**Tasks and exercises**
**A)** From the article on tiger numbers in India, extract the passage from "An official tiger" to "- around 1,800.".
**B)** In the article on tiger numbers in India, how many tigers does the official census report in the wild?
**C)** According to the article on tiger numbers in India, why does Neel Gogate say the situation is even worse than it was in 1972?

A row has broken out over tiger numbers in India, with some conservationists
arguing that the species is on the brink of extinction there.
An official tiger "census" puts the number of animals in
the wild at around 3,700, but critics say that is more than double the true
figure. Over 30 years since the threat to tigers was first recognised and Project
Tiger launched by the then Prime Minister, Indira Gandhi, they claim tiger numbers
are no higher now than then - around 1,800.
"We are currently at the same stage as we were in 1972, when Project Tiger
began," said Neel Gogate, a local co-ordinator for WWF, formerly the World
Wildlife Fund. "We are even behind that - because the human population
pressures have gone up manyfold." Conservationist Valmik Thapar, who presented
the BBC's Land of the Tiger series, has condemned Project Tiger for "poor
management, corruption, lack of funding and outdated scientific methods".

**Dataset**
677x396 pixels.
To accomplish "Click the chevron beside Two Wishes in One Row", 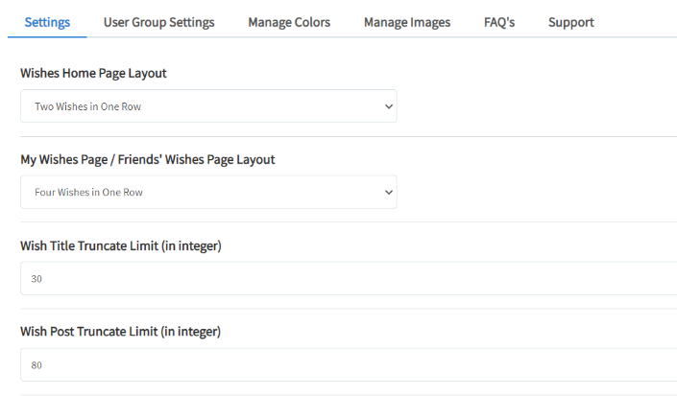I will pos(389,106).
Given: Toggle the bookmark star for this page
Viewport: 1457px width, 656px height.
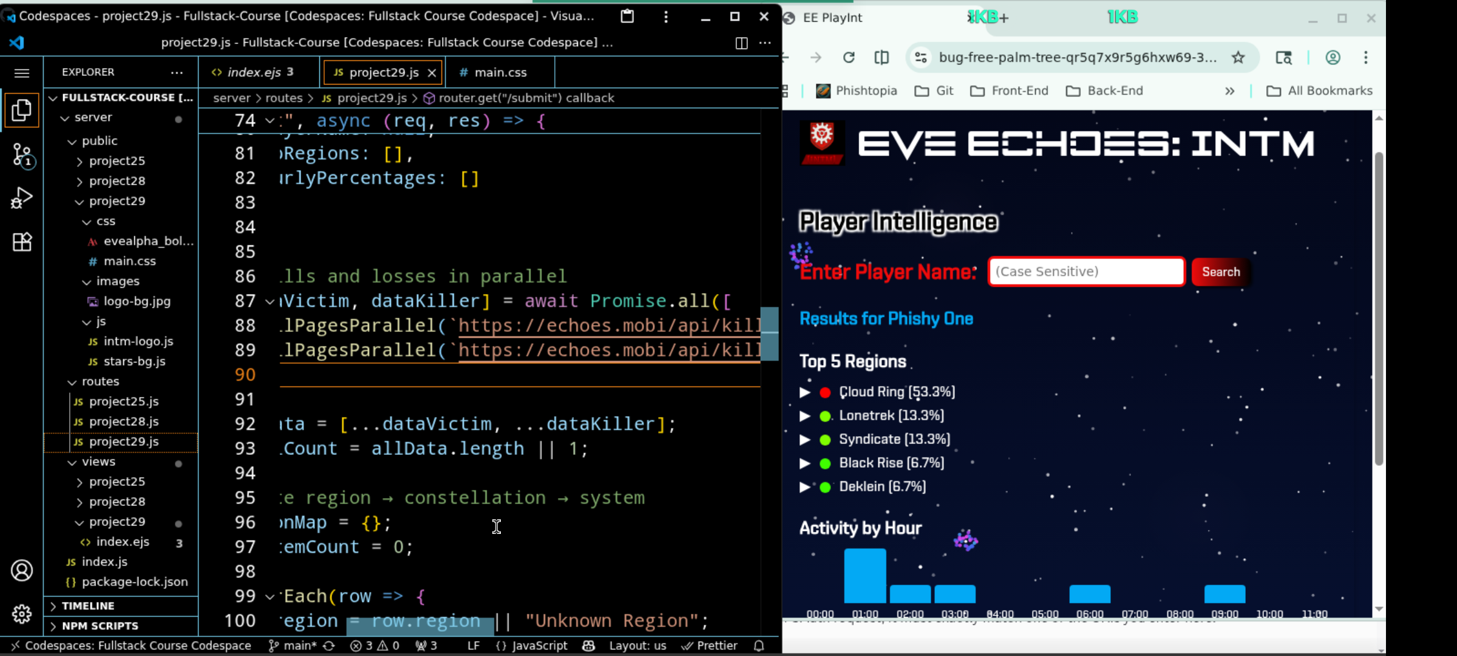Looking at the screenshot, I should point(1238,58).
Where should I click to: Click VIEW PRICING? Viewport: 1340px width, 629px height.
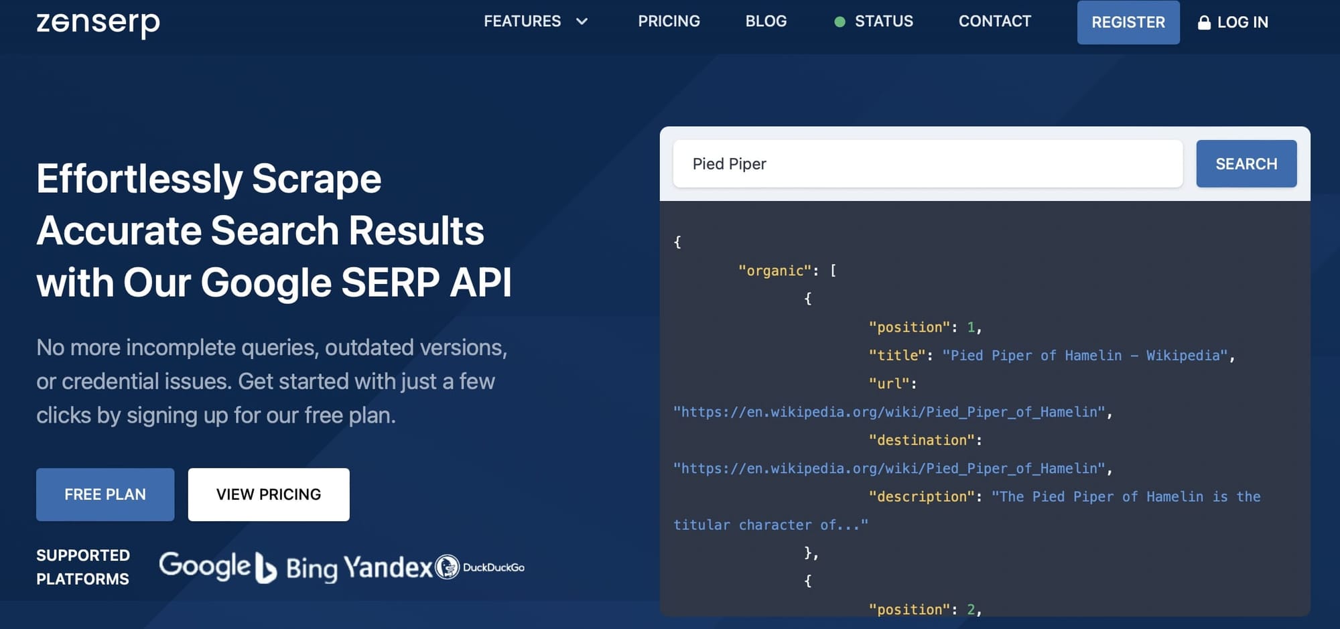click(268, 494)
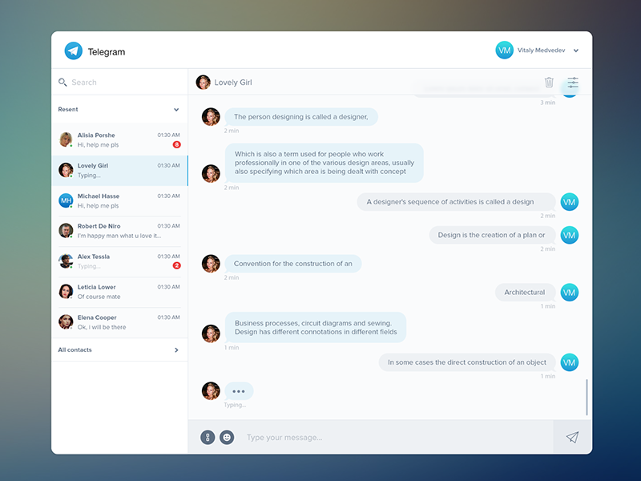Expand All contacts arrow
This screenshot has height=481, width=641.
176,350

==

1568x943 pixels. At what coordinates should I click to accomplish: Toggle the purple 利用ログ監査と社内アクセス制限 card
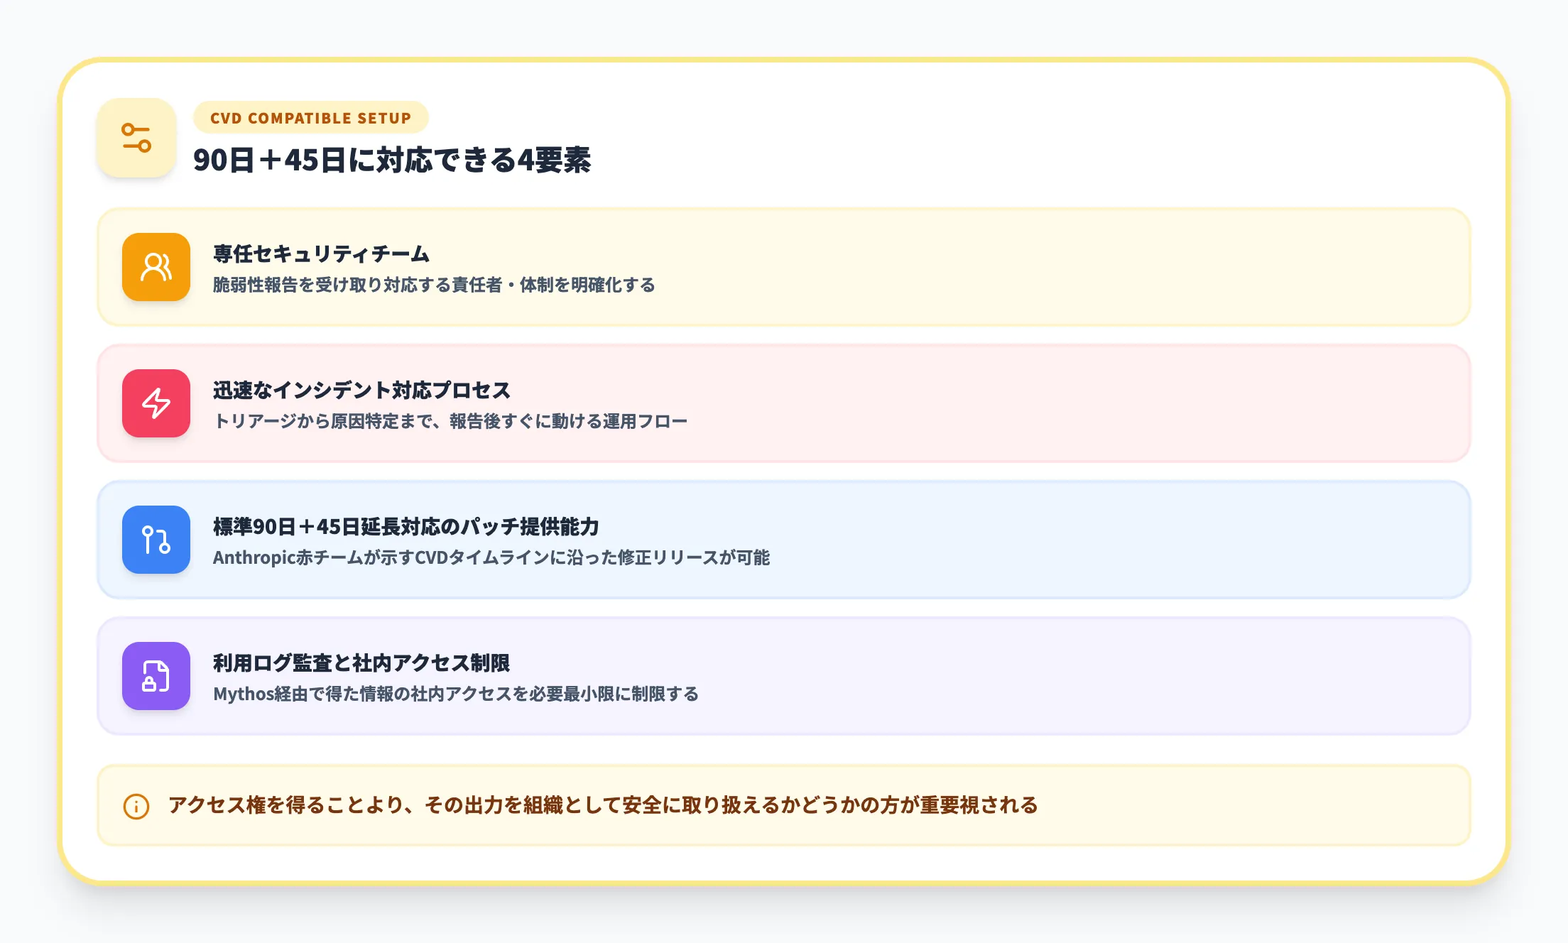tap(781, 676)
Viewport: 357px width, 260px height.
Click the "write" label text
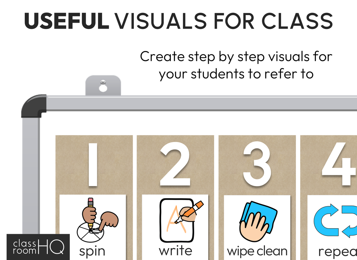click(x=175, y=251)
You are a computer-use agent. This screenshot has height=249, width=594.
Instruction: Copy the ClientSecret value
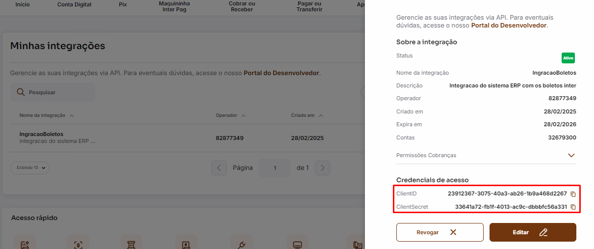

**Answers per task**
**A)**
An official tiger "census" puts the number of animals in
the wild at around 3,700, but critics say that is more than double the true
figure. Over 30 years since the threat to tigers was first recognised and Project
Tiger launched by the then Prime Minister, Indira Gandhi, they claim tiger numbers
are no higher now than then - around 1,800.

**B)** Around 3,700.

**C)** He says conditions are even behind the 1972 stage because human population pressures have gone up manyfold since then.